Leslie Buchbinder majored in English at Northwestern University and later did graduate work there in performance studies. She began her career as a professional dancer with companies in Chicago and San Francisco, prior to working as an account executive at the arts public relations firm The Kreisberg Group in New York City. She then established her own arts communications company, LB-PR, in Chicago, which specialized in local and international communications for clients including Sara Lee Corporation, sponsor of a series of art museum exhibitions; The Art Institute of Chicago; the Museum of Contemporary Art, Chicago; The Israel Museum, Jerusalem; The Arts Club of Chicago; and many others. In 2011, she was nominated to the Committee on Prints and Drawings of The Art Institute of Chicago and to the Advisory Board of the Chicago Film Archives in 2012. She is the founder and artistic director of Pentimenti, a nonprofit film production company that just released its first film, Hairy Who & The Chicago Imagists, which also marks her directorial debut.

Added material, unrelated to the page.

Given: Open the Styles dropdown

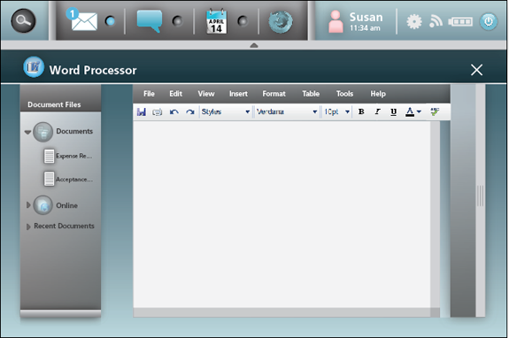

Hairy Who & The Chicago Imagists is a lavishly illustrated romp through Chicago Imagist art: the Second City scene that challenged Pop Art’s status quo in the 1960s, then faded from view. Forty years later, its funk and grit inspires artists from Jeff Koons to Chris Ware, making the Imagists the most famous artists you never knew. As Leslie further describes:
“An extraordinary group of artists—later known as the Chicago Imagists—entered my family’s life as I entered my adolescence. While gazing at these artists and their art with pubescent eyes, I was alternately disturbed and relieved, perplexed and enlightened. At the age of 14, I somehow coerced Ed Paschke and Roger Brown to spend an afternoon making holiday tree decorations with me. While we sat together forging ornaments out of flour, salt and water, I watched Ed’s and Roger’s agile hands alchemically transforming the slop into fully painted heads, torsos (and genitalia!), adorned with sparkles and pins. The day was magical—and a recognition that my life would be devoted to finding ways to unleash and manifest the unadulterated joy of childhood creating within grownup time.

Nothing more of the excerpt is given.